Task to carry out. Type out the lines below exactly, pictures excluded.

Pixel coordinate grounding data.
+---+
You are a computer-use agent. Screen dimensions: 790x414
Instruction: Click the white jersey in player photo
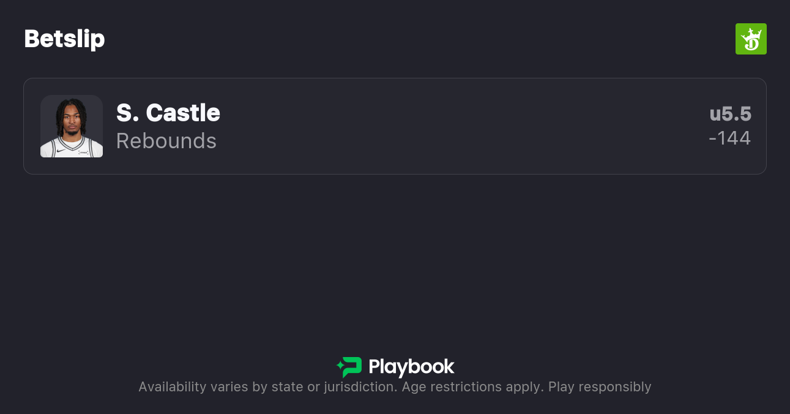pyautogui.click(x=72, y=149)
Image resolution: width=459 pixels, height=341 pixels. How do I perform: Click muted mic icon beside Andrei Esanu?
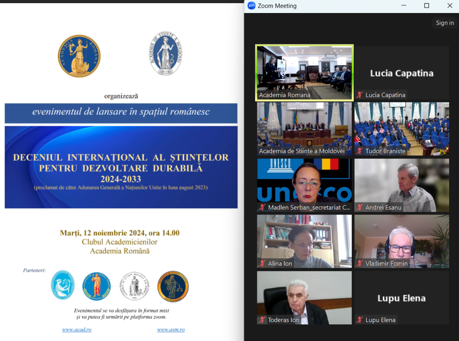pyautogui.click(x=360, y=208)
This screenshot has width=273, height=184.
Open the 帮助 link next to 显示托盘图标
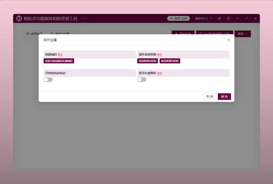[x=160, y=73]
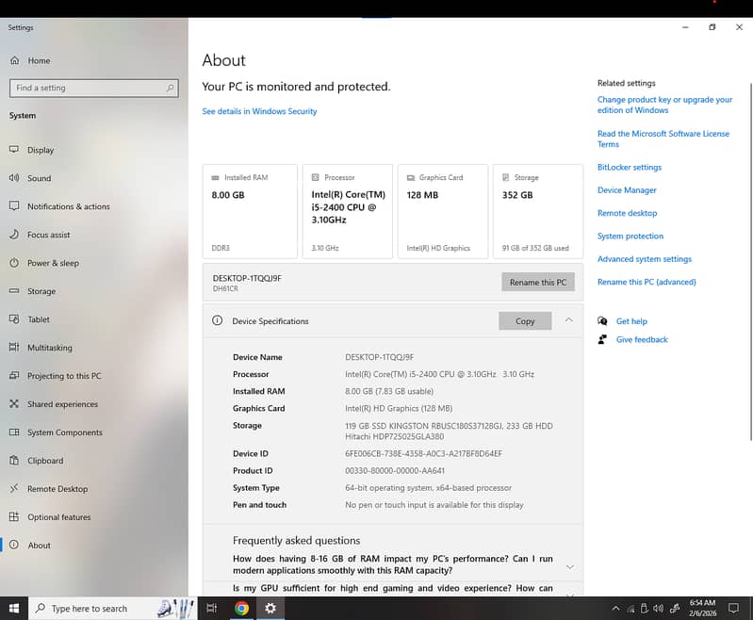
+---+
Response to the exercise.
You are a computer-use agent. Screen dimensions: 790x414
Instruction: Click the white jersey in player photo
pyautogui.click(x=72, y=149)
Image resolution: width=459 pixels, height=341 pixels. How do I perform: Click muted mic icon beside Andrei Esanu?
pyautogui.click(x=360, y=208)
This screenshot has width=273, height=184.
Open the 帮助 link next to 显示托盘图标
[x=160, y=73]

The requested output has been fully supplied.